TOMMASO SODANO. Signor presidente, riterrei utile una successiva,
audizione dei rappresentanti della Sogin al fine di avere il tempo
necessario per approfondire alcuni degli aspetti esaminati. Si
tratta infatti di argomenti su cui il Parlamento dovrebbe svolgere
una riflessione più compiuta anche per i poteri straordinari che il
generale Jean e la Sogin assumono in alcuni casi nel nostro paese,
poteri quasi da stato di guerra. Vorrei tornare sulla vicenda del
decreto-legge del 2 dicembre scorso con cui si è autorizzata in via
provvisoria l'esportazione delle 135 tonnellate di rifiuti
radioattivi di terza categoria verso paesi stranieri. Resta però il
punto del sito definitivo e, se non ricordo male, entro il 9 gennaio
del 2005 la Sogin doveva comunque individuare - così perlomeno era
stabilito dall'articolo 3 della legge n. 368 - il sito nazionale
definitivo. Se non ho capito male, ci vorranno dieci anni per avere
tale sito, ma mi domando se esista già una fase di elaborazione o
studio per la sua individuazione. Inoltre, quali contatti sono stati
presi e quali valutazioni sono state fatte per evitare il ripetersi
della situazione accaduta a
Scanzano?

________________________

_COMPITO DA SVOLGERE:_ Riscrivi come elenco puntato il paragrafo del testo fornito che comincia con «Signor presidente, riterrei utile», mantenendone i fatti principali.

_DATI FORNITI:_
________________________

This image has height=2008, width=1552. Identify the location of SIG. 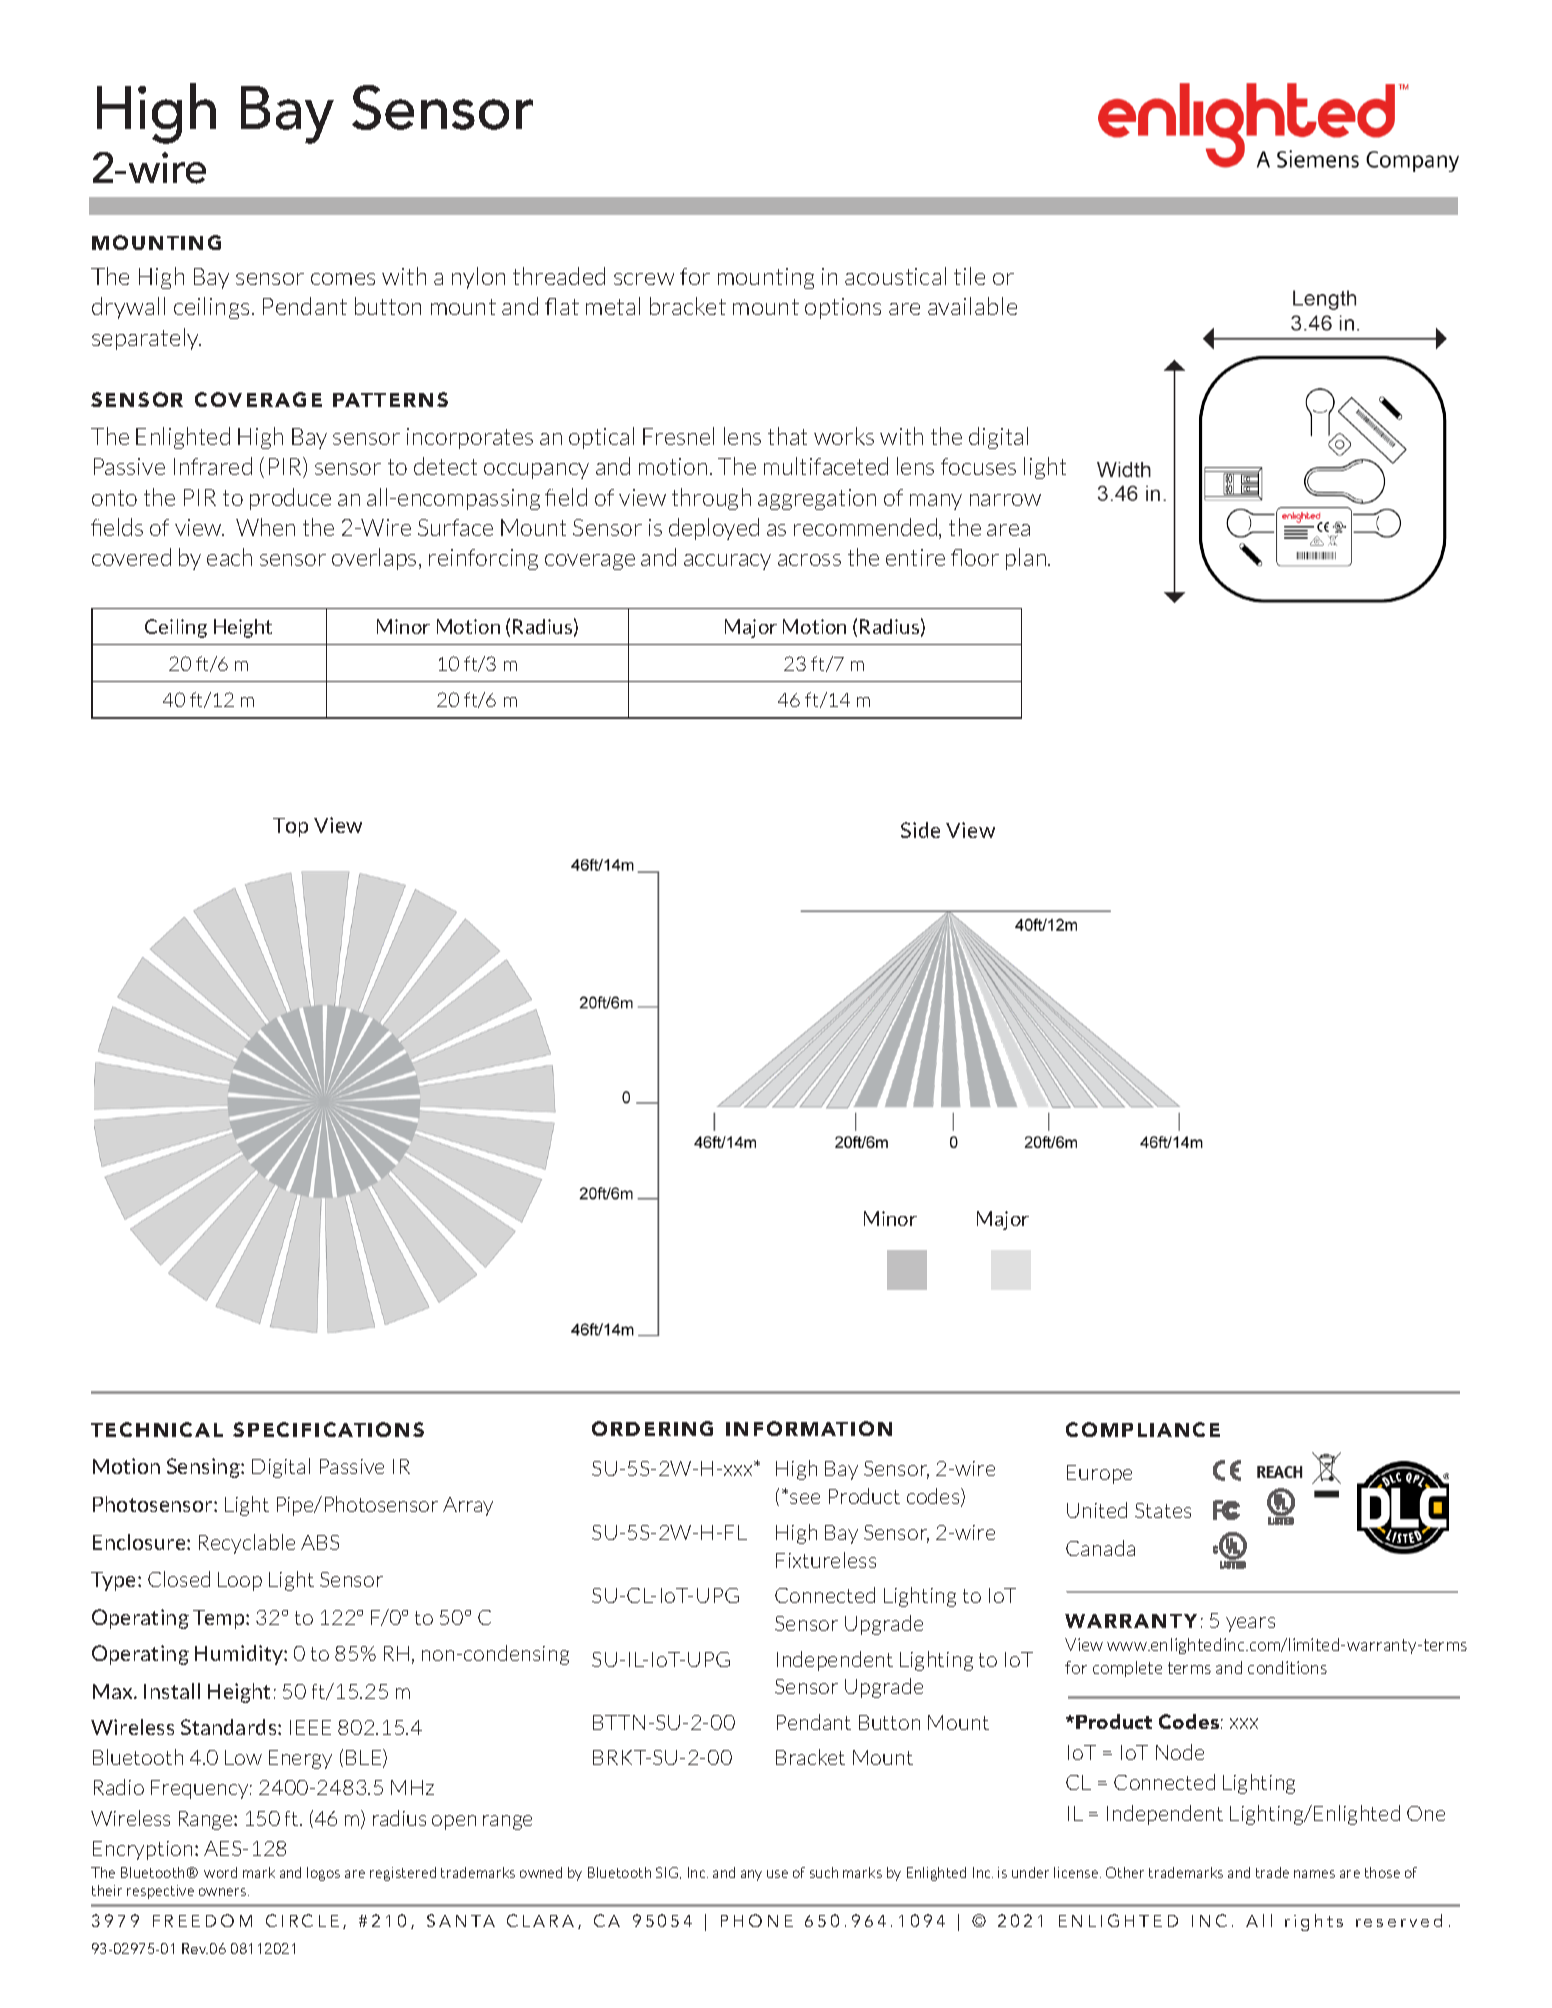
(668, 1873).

________________________

_SOLUZIONE DELL'ESERCIZIO:_
- Tommaso Sodano propone una successiva audizione dei rappresentanti della Sogin, per avere il tempo di approfondire alcuni aspetti esaminati.
- Ritiene che il Parlamento debba riflettere in modo più compiuto su questi argomenti, anche per i poteri straordinari, quasi da stato di guerra, che il generale Jean e la Sogin assumono in alcuni casi.
- Richiama il decreto-legge del 2 dicembre scorso, che ha autorizzato in via provvisoria l'esportazione verso paesi stranieri di 135 tonnellate di rifiuti radioattivi di terza categoria.
- Resta aperta la questione del sito definitivo: se ricorda bene, l'articolo 3 della legge n. 368 stabiliva che la Sogin individuasse il sito nazionale definitivo entro il 9 gennaio 2005.
- Se ha capito bene, per avere il sito ci vorranno dieci anni, e chiede se esista già una fase di elaborazione o di studio per individuarlo.
- Chiede quali contatti siano stati presi e quali valutazioni siano state fatte per evitare che si ripeta quanto accaduto a Scanzano.